- [Assignment] A faithful transcription of the entries below is required.

Collected data entries:

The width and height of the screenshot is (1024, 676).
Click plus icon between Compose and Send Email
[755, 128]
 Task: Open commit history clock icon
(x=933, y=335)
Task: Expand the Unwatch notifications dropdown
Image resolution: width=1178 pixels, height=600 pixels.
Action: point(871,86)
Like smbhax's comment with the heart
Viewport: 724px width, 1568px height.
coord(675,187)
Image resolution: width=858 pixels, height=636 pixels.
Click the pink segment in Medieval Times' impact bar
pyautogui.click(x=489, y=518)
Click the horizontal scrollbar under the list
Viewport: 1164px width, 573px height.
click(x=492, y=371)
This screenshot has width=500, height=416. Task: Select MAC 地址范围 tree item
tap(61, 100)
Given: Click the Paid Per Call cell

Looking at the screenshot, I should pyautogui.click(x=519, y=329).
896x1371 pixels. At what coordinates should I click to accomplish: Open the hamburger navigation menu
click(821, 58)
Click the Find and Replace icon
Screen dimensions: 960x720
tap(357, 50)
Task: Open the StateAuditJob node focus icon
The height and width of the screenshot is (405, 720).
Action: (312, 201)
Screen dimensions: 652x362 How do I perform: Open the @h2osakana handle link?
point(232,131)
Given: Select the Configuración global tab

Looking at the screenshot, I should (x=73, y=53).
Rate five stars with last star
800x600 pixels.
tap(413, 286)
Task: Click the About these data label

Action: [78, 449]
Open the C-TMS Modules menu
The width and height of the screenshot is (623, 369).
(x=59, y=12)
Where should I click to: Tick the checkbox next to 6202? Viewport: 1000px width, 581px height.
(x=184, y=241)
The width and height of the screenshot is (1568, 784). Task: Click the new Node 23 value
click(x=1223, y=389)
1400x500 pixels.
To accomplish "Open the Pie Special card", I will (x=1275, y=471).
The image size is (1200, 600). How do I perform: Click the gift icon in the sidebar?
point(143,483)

- [Answer to this task]
The width and height of the screenshot is (1024, 676).
Click plus icon between Compose and Send Email
[755, 128]
 Task: Open commit history clock icon
(x=933, y=335)
Task: Expand the Unwatch notifications dropdown
Image resolution: width=1178 pixels, height=600 pixels.
Action: point(871,86)
Like smbhax's comment with the heart
Viewport: 724px width, 1568px height.
coord(675,187)
Image resolution: width=858 pixels, height=636 pixels.
Click the pink segment in Medieval Times' impact bar
pyautogui.click(x=489, y=518)
Click the horizontal scrollbar under the list
Viewport: 1164px width, 573px height.
click(x=492, y=371)
This screenshot has width=500, height=416. Task: Select MAC 地址范围 tree item
tap(61, 100)
Given: Click the Paid Per Call cell

Looking at the screenshot, I should pyautogui.click(x=519, y=329).
896x1371 pixels. At what coordinates should I click to accomplish: Open the hamburger navigation menu
click(821, 58)
Click the Find and Replace icon
Screen dimensions: 960x720
tap(357, 50)
Task: Open the StateAuditJob node focus icon
The height and width of the screenshot is (405, 720).
Action: (312, 201)
Screen dimensions: 652x362 How do I perform: Open the @h2osakana handle link?
point(232,131)
Given: Select the Configuración global tab

Looking at the screenshot, I should (x=73, y=53).
Rate five stars with last star
800x600 pixels.
tap(413, 286)
Task: Click the About these data label

Action: [78, 449]
Open the C-TMS Modules menu
The width and height of the screenshot is (623, 369).
(x=59, y=12)
Where should I click to: Tick the checkbox next to 6202? Viewport: 1000px width, 581px height.
(x=184, y=241)
The width and height of the screenshot is (1568, 784). Task: Click the new Node 23 value
click(x=1223, y=389)
1400x500 pixels.
To accomplish "Open the Pie Special card", I will (x=1275, y=471).
The image size is (1200, 600). How do I perform: Click the gift icon in the sidebar?
point(143,483)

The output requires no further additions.